Dispatches from the mountain hut

Jun 18, 2011 16:48

I am in Montenegro, on the last stop of my six week Grand Tour of Ex-Yugoslavia.

The air here is incredible. A mix of mountain and cypress and salt from the sea. The children sleep for hours each day, like they have been given sedatives. it took me a week to keep my eyes open past 10pm.

My new no dinner policy is having a gratifying effect on my waistline, and my children's extended nap times are restoring my spirit. It's sweet to watch my boy and my girl crawling and running riot here in this cradle of wildflower and rock where I spent the happy summers of my own childhood. A place of crickets and swallows nests, endless stars and sunwarm rock. Each morning the light floods in; I am greeted by cloudless sky and sunlit hills. By pomegrantes and figs slowly ripening on the tree, by the flowering bushes (and there just beyond the hill, the bend in the road) the air from the sea.

My little village - with its unfinished brick houses and its occasional snakes and goats is no tourist attraction, but its stones and dirt paths, its dusty oaks and colourful riots of nightflowers belong to me as much as my own bones do. The house my grandfather built will never be pretty. It's a communist cube, utilitarian. A bunker with windows, designed to withstand earthquakes. If the Apocalypse comes my best bet will be to hide out here, especially now that the grape vines and tomato plants are prospering. I am sure I could take a number of you with me. I hope you like figs.

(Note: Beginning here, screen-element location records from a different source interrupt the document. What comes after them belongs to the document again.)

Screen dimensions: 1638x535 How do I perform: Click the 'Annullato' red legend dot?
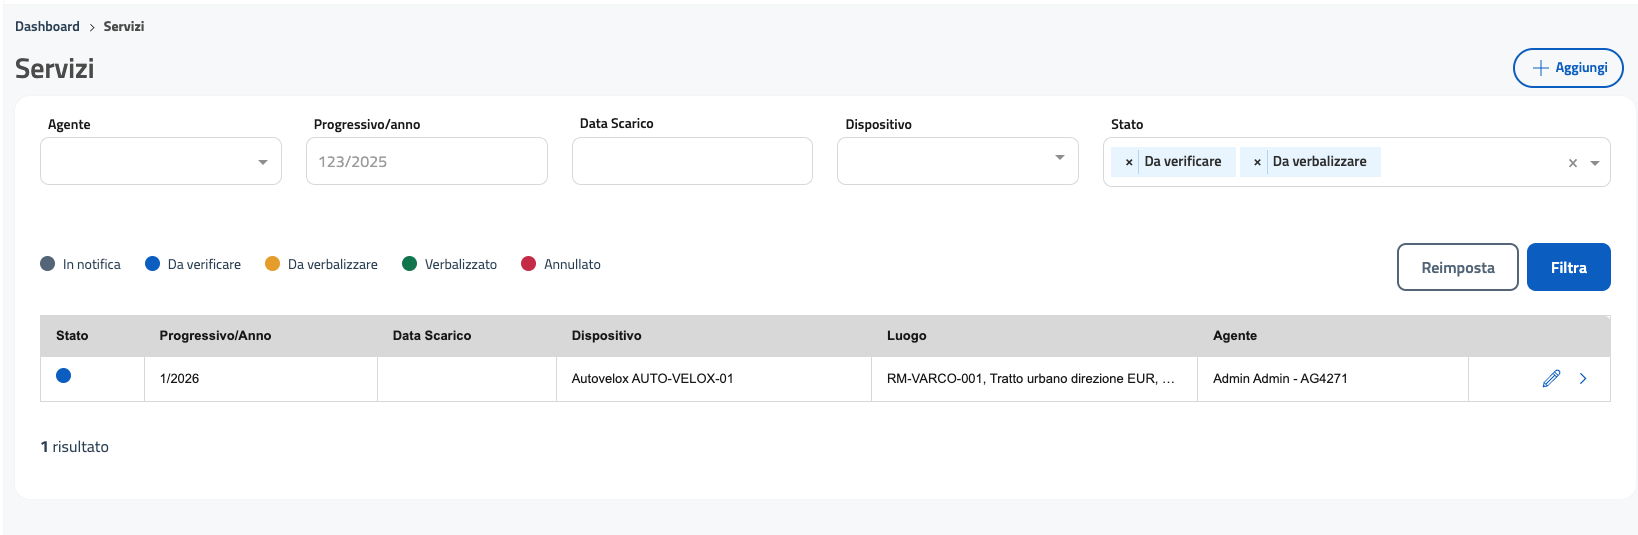(x=529, y=264)
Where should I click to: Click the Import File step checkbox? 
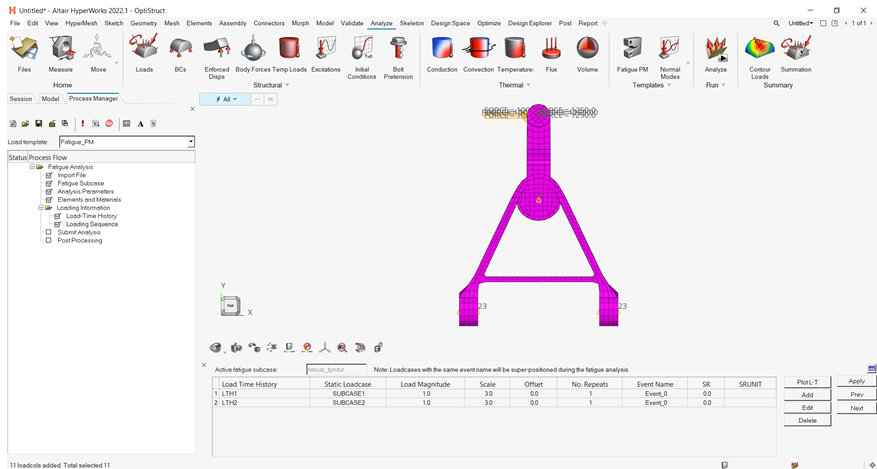(48, 175)
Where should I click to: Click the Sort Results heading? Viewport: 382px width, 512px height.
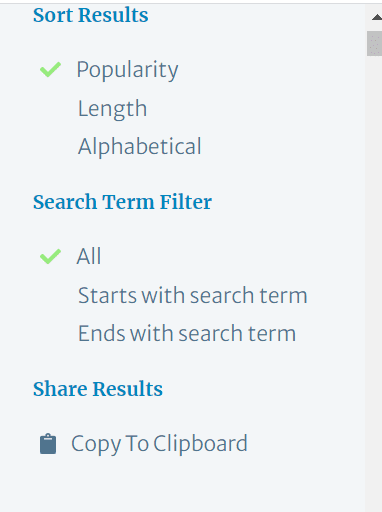pos(91,15)
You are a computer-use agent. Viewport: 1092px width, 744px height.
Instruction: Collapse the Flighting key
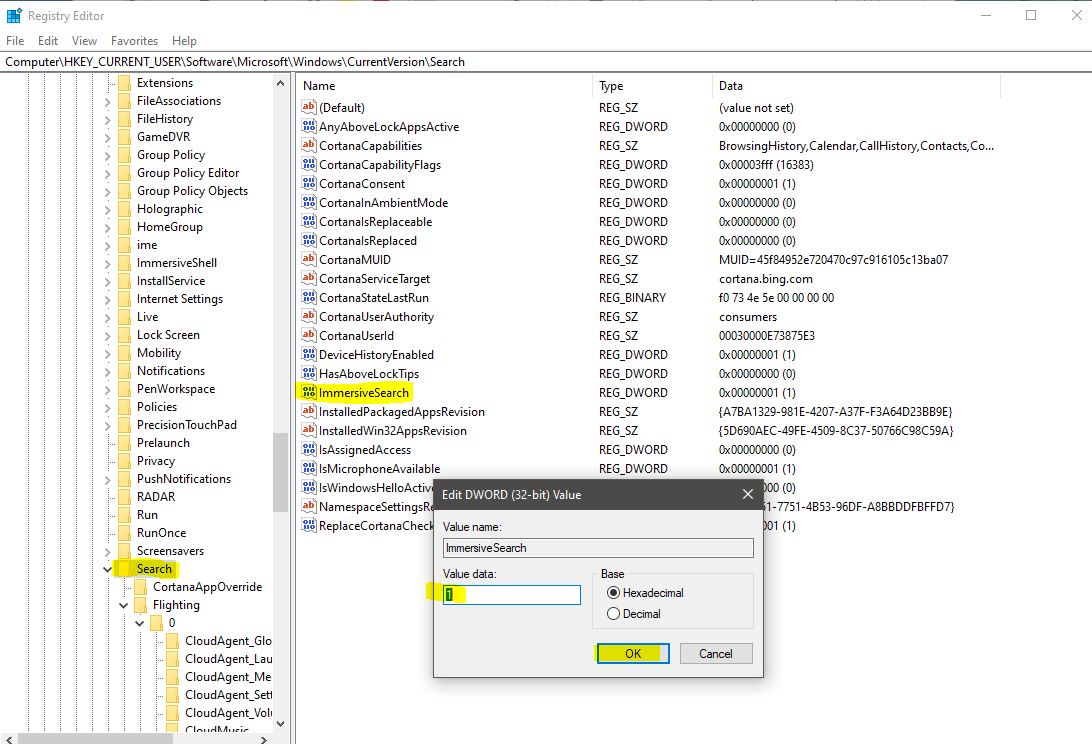coord(122,604)
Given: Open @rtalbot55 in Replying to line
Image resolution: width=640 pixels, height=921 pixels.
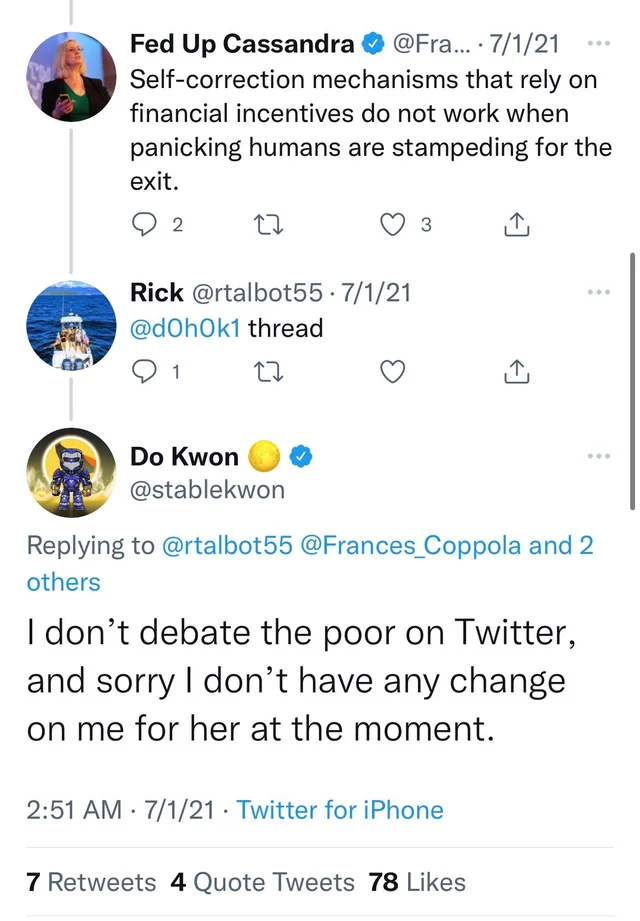Looking at the screenshot, I should click(227, 546).
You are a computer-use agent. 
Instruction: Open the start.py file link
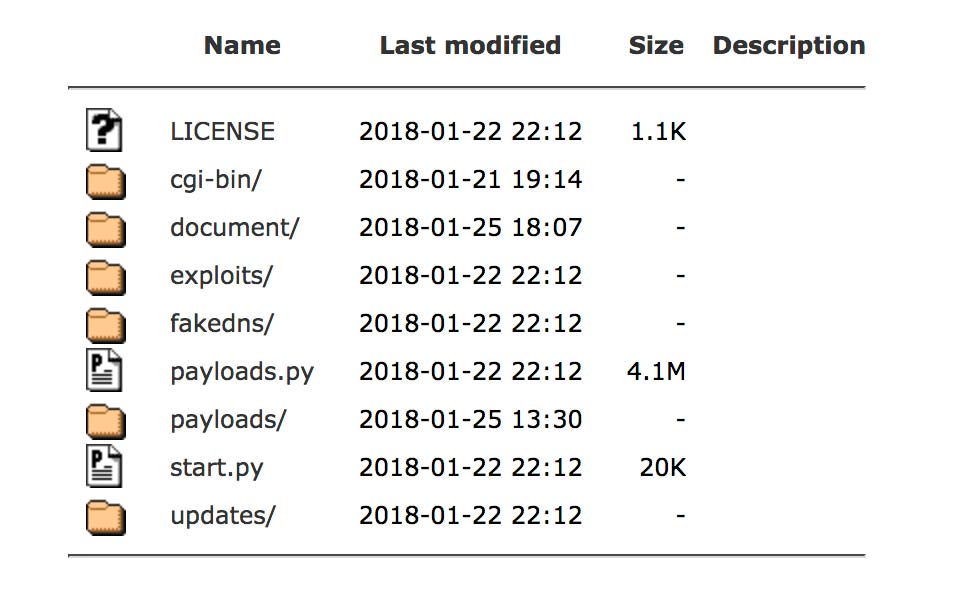[217, 468]
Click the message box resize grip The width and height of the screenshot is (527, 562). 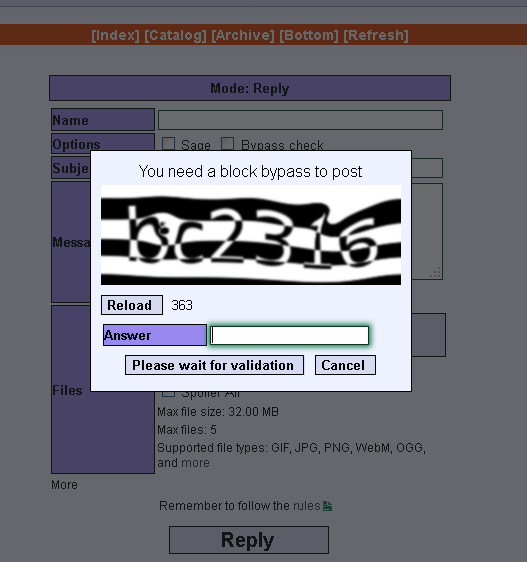pos(436,272)
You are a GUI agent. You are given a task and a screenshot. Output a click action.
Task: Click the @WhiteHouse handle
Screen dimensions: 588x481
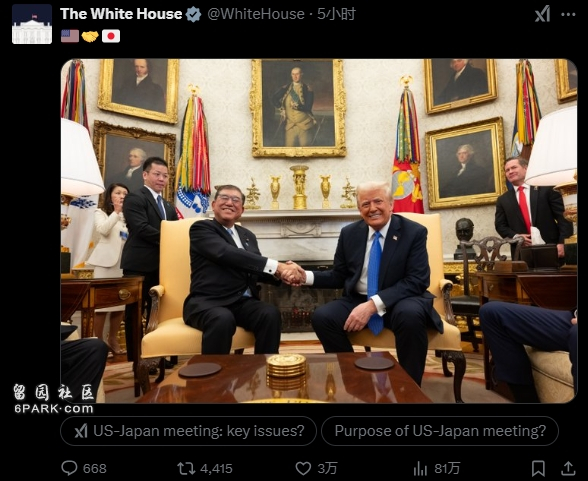point(256,14)

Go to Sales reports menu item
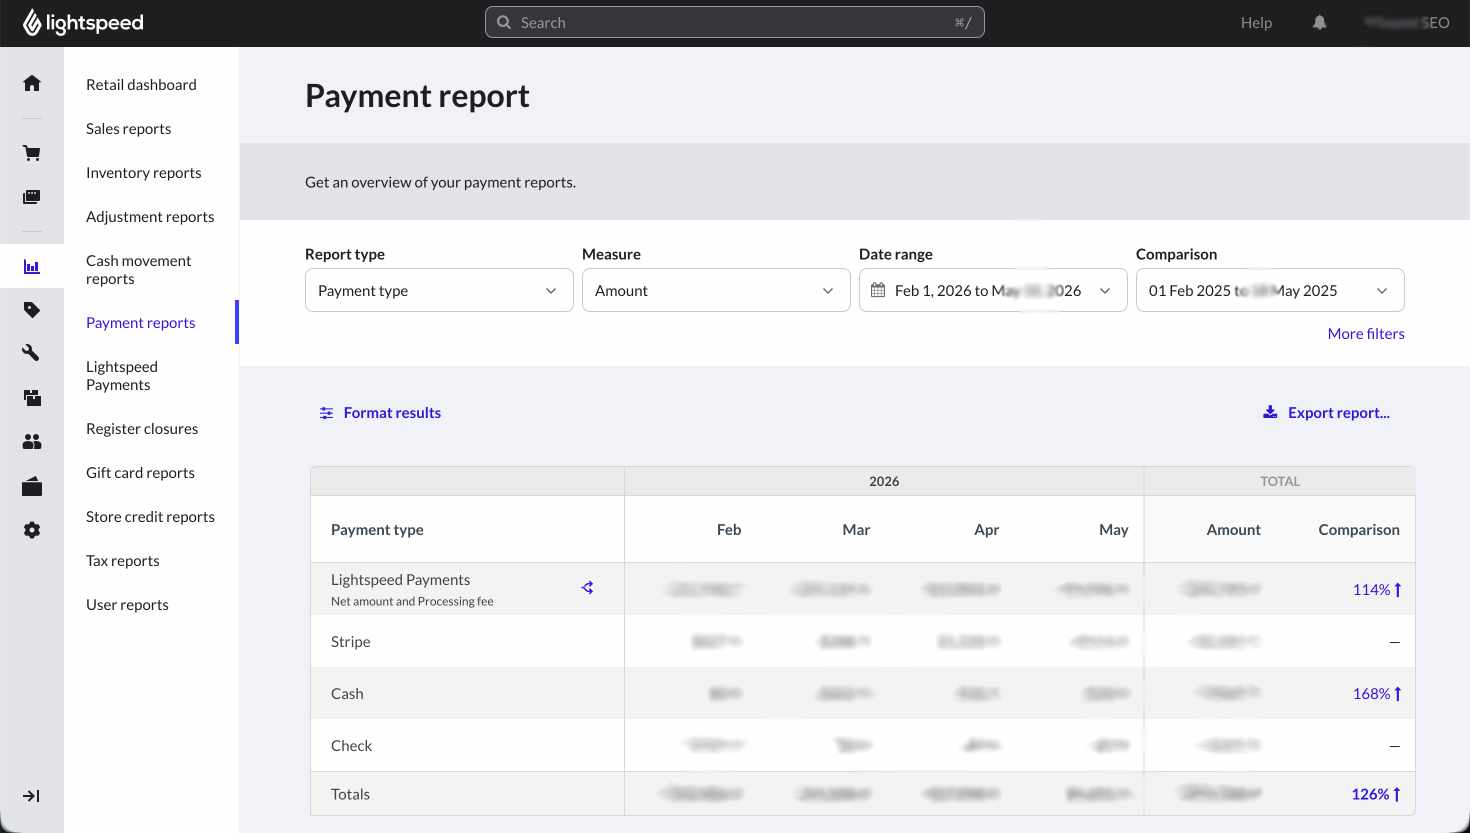(x=128, y=129)
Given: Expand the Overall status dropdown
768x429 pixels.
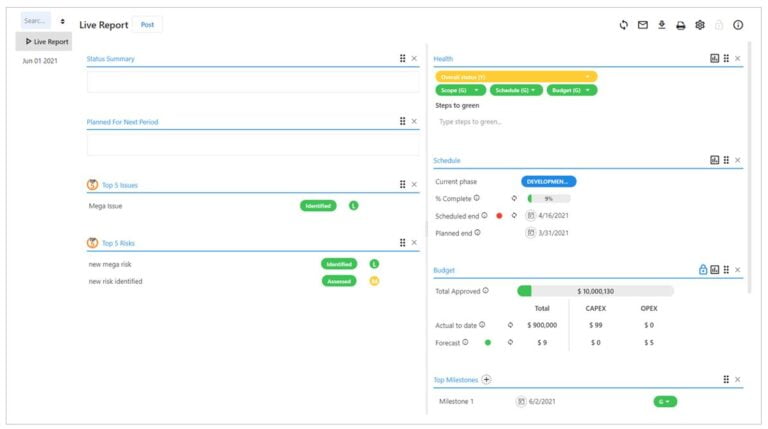Looking at the screenshot, I should [516, 77].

I swim daily. The tree-covered cliffs that border the little bay lurk in the water like half-submerged crocodiles. The tourist season has not yet started, and the sea is gratifyingly cool and clear. In this sheltered bay I temporarily set aside my fear of sharks and tsunamis. The water welcomes me like a friend. I swim at the day's end. The sun exits gaudily. The moon turns me silver as a fish.